**AIM:**
Repeat the data word for word, starting at the line that contains "Where should I click to: Open more" and continuing through the end of the data, both ends included. Leave the pictures out of your answer.

**SUPPLIED DATA:**
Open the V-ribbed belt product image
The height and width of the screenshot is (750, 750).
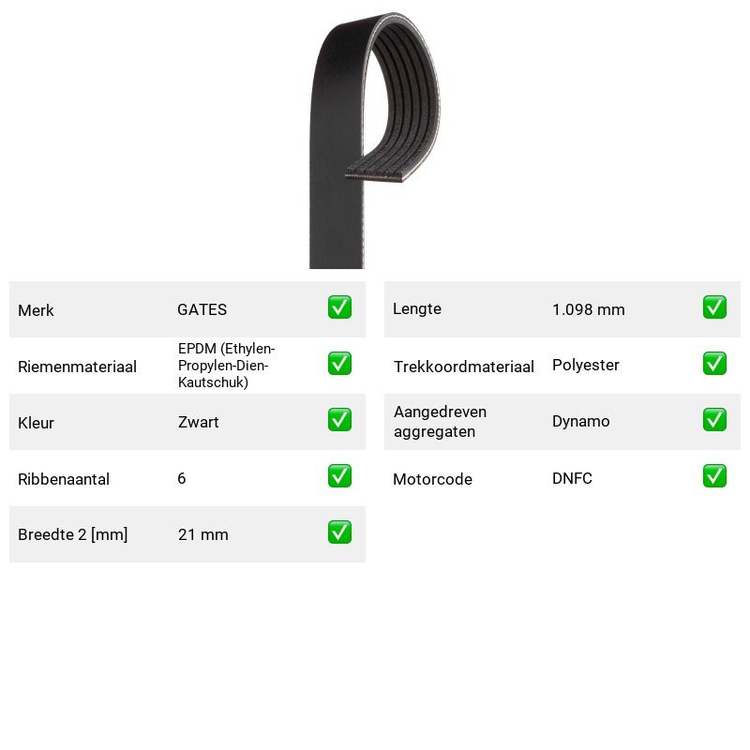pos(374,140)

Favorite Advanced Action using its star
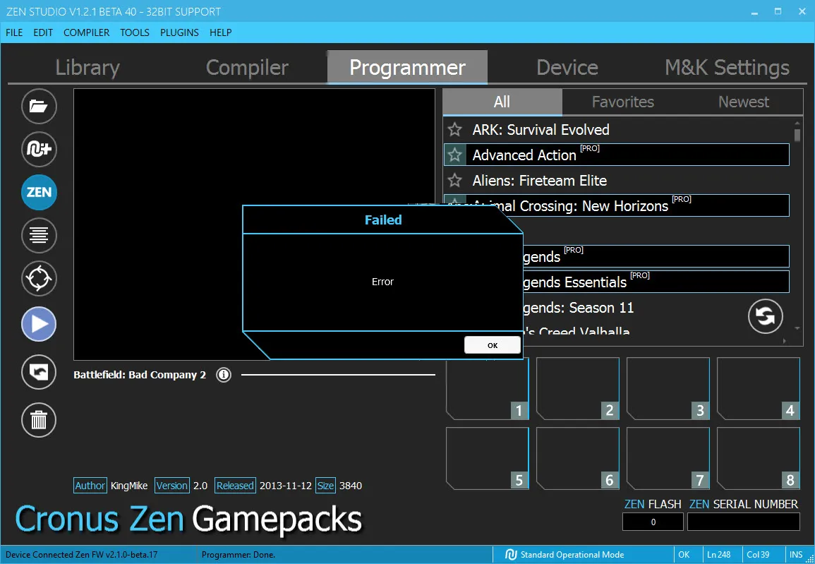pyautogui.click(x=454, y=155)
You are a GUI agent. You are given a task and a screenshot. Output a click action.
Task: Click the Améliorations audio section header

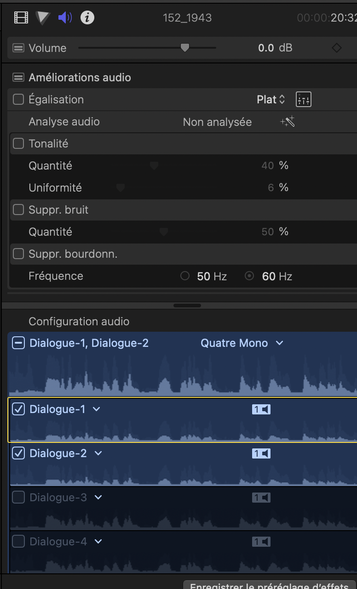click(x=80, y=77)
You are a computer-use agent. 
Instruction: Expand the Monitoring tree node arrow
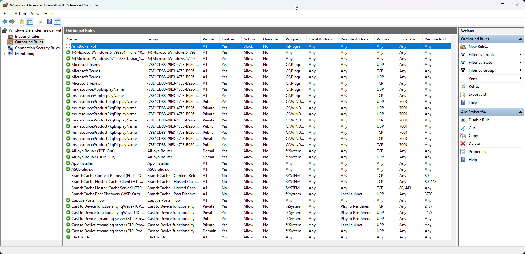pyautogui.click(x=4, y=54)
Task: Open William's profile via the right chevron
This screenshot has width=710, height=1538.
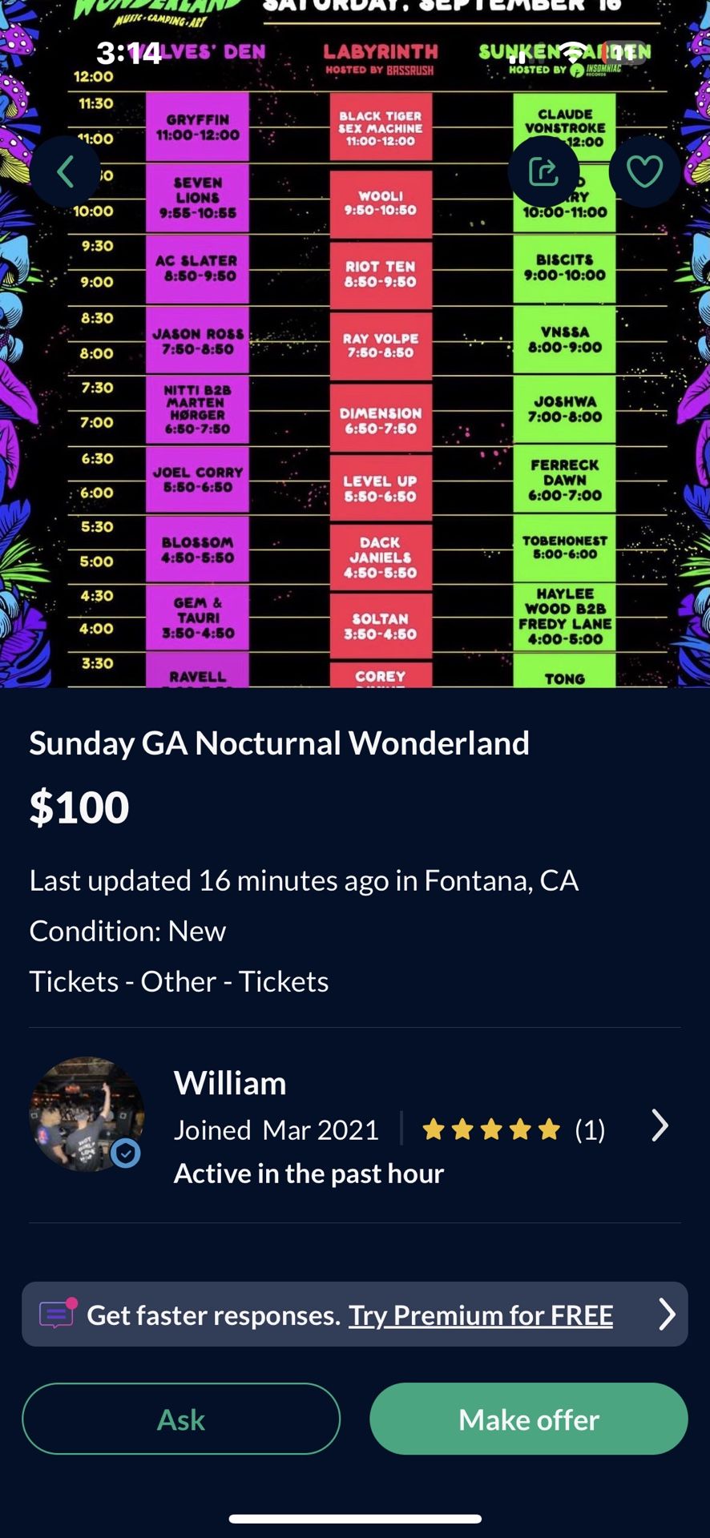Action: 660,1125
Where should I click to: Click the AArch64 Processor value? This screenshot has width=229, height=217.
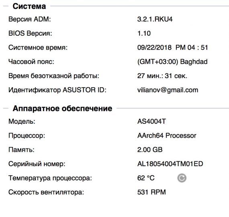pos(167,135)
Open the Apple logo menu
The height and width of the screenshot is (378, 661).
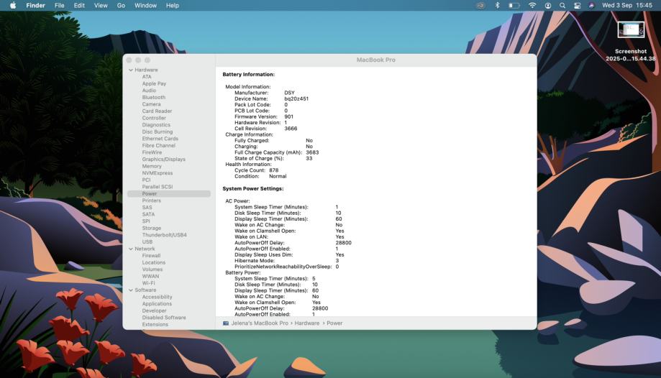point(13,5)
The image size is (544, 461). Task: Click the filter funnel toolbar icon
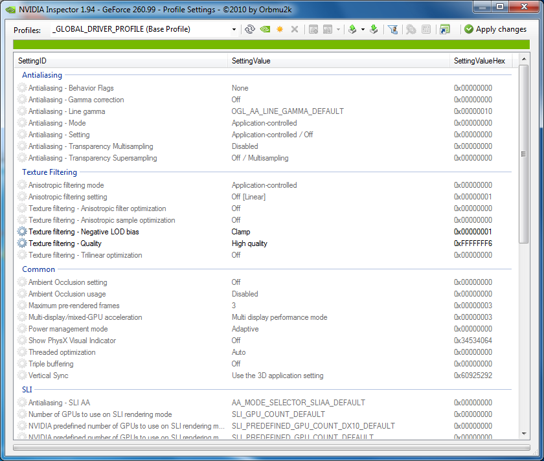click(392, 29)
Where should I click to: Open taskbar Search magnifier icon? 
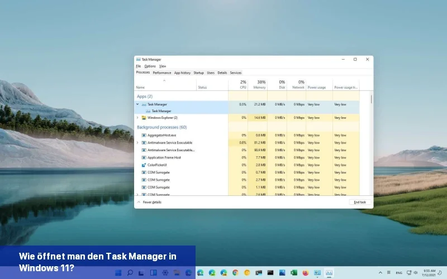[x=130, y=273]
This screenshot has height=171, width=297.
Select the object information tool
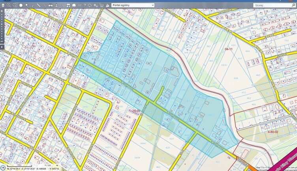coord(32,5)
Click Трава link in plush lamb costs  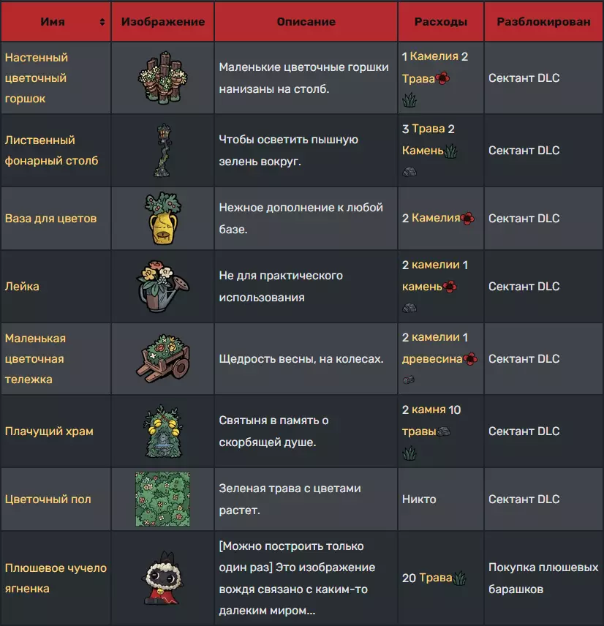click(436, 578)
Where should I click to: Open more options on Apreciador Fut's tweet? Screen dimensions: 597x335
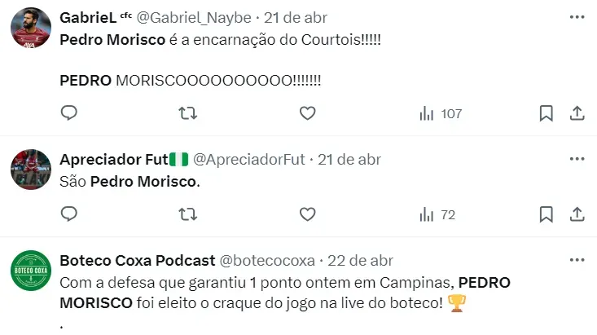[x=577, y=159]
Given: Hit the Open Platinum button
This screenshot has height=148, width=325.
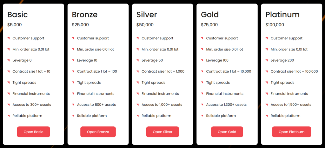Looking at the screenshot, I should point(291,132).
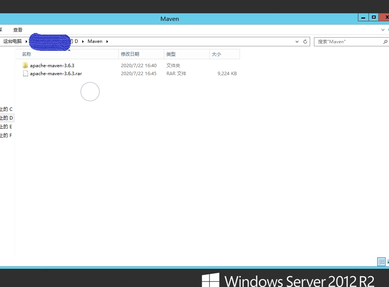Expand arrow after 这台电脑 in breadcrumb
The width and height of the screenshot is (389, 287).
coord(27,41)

**RESULT OF THIS TASK:**
Where should I click to: Open more options on Apreciador Fut's tweet? Screen dimensions: 597x335
[x=577, y=159]
Given: Hit the Open Platinum button
This screenshot has height=148, width=325.
Looking at the screenshot, I should point(291,132).
Expand arrow after 这台电脑 in breadcrumb
The width and height of the screenshot is (389, 287).
coord(27,41)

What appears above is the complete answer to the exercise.